As we move forward, we're finding that the developer community, which first asked us for functionality, is now finding the Java platform is solidifying and becoming complete. And the Java platform is providing opportunities for developers to create applications for a wide spectrum of opportunities.

In the enterprise, developers can cash in on the Java platform's value proposition by writing new middle-tier business logic using the Java platform and Enterprise JavaBeans. The Java platform lets developers use enterprise Java application programming interfaces for accessing existing middleware services and applications. These applications can then be deployed on any server, running any operating system, with any installed base of middleware. So the APIs and runtime libraries that support these interfaces allow the new applications to access existing databases, TP monitors and directory servers. The Java platform gives developers a whole new level of flexibility and interactivity.

The Java platform provides a wide range of opportunities for developers in the consumer space as well. There is enormous market potential for Java developers to build applications for devices as small as smart cards. Projections by UBS Global Research show that this year there will be 500 million smart cards on the market with microchips embedded in them; by 2000, the number of smart cards which run Java applications will skyrocket to more than 1.2 billion. The story is the same in personal and embedded devices with an explosion of potential Java devices being forecast by all the major research houses.

This explosion provides a business opportunity for developers, fueled by the Java platform's ability to provide a standard development environment that allows devices to connect to the network.

Developers who are building network-ready enterprise applications need a consistent deployment environment upon which their applications will run. We have a technology code named Project Java Activator to help ensure a consistent deployment environment. This technology lets developers take full advantage of the latest Java platform capabilities on either Internet Explorer or Netscape Navigator by allowing the browser to utilize a fully compatible, up-to-date implementation of the Java platform rather than the one bundled with the browser. IS organizations, developers and end-users no longer need to worry about multiple Java platforms on each system. One can install a single Java Virtual Machine that is utilized by all the browsers. Project Java Activator even allows new, up-to-date implementation of the Java platform on old browsers.

So now developers have a rich platform and a consistent deployment environment. Our next focus is on providing developers with the performance they need to be successful.

A recent article published in February on the Web cites independent tests which show that performance of the Java platform is as fast as C++. The study tested the Java platform with a Symantec JIT against C++ with a JIT and found that the performance gap is closing.

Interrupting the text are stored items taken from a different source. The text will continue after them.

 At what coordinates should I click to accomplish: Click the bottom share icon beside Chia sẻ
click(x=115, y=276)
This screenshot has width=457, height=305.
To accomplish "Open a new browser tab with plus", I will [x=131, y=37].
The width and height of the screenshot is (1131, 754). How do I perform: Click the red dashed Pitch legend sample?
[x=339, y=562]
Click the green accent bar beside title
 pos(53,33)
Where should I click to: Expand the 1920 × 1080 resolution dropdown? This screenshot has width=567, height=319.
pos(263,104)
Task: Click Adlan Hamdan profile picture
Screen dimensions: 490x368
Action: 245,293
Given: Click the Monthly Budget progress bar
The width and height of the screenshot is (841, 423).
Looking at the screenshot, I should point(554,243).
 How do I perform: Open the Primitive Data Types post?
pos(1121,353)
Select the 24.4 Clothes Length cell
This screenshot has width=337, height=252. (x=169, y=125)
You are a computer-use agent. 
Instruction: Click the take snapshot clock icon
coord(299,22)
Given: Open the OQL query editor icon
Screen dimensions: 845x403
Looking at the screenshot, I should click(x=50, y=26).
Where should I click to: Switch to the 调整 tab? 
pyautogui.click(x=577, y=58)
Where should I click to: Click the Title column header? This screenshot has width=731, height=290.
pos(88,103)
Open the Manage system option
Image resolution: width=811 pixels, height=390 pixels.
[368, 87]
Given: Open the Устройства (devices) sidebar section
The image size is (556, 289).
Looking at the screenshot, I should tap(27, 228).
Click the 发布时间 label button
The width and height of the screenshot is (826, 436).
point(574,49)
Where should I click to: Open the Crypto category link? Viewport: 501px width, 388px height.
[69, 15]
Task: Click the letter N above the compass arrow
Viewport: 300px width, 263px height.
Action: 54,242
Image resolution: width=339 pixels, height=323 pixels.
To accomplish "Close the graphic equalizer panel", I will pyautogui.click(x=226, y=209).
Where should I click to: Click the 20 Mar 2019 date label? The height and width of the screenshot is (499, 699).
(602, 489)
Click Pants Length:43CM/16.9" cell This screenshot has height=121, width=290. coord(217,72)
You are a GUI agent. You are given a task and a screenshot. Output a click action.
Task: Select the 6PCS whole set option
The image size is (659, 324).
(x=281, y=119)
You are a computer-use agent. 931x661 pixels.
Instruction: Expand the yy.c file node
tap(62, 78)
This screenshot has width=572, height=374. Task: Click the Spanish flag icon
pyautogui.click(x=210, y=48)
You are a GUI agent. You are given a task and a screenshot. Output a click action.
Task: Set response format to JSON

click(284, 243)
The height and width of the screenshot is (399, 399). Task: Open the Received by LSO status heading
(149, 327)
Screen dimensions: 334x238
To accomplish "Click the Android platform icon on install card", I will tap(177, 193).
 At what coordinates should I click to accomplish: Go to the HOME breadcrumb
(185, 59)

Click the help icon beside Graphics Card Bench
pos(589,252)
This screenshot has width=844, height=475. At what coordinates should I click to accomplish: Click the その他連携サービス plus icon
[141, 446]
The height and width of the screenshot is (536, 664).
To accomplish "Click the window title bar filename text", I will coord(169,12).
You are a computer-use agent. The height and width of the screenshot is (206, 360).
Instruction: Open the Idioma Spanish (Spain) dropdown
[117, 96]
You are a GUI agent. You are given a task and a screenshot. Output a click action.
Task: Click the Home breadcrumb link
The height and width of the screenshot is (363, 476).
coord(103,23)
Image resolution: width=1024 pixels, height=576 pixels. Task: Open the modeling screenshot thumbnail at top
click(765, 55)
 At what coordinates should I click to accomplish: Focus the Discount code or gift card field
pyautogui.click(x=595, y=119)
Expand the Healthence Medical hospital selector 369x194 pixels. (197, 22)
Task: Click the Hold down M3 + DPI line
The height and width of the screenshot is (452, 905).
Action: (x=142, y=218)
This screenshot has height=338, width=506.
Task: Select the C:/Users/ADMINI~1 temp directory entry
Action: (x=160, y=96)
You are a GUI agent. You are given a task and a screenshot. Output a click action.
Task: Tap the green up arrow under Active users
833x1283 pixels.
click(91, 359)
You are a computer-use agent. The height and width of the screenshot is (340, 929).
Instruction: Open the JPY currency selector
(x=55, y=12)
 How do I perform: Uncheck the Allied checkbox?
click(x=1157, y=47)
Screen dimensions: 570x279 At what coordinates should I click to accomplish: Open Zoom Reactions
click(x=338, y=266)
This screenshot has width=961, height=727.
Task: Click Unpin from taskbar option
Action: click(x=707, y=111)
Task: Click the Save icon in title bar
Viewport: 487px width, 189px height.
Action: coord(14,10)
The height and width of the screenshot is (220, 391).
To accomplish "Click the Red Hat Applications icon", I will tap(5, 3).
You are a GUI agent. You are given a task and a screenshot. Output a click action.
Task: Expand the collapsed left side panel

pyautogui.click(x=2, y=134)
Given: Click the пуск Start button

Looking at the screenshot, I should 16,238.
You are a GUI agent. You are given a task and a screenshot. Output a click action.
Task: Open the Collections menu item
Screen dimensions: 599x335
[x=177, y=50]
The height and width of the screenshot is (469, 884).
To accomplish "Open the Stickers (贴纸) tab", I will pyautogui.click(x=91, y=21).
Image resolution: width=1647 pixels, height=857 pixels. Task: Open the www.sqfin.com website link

But JITs are not the whole performance story. We're working on a technology, code named HotSpot, which is a performance turbocharger. While these tests examined just loops, not complete applications, we expect that HotSpot will provide performance equal to natively compiled C++ code and close the performance gap entirely.

The Java platform presents enormous opportunities for developers. With our commitment to equipping developers for success "by providing a rich platform, a consistent deployment environment and a renewed commitment to performance, stability, completeness and ubiquity" we're laying the foundation for a new era of computing.

This article apperared originally in the March 1998 issue of Java Developer's Journal.

About George Paolini
George Paolini is executive vice president of Platform Ecosystems, SAP AG, and drives SAP's Enterprise Services Community Process. Prior to joining SAP, he was the founder of the Java Community Process, the widely renowned forum that energized a revolution in software programming that today has Java recognized as one of the most widely used technologies globally.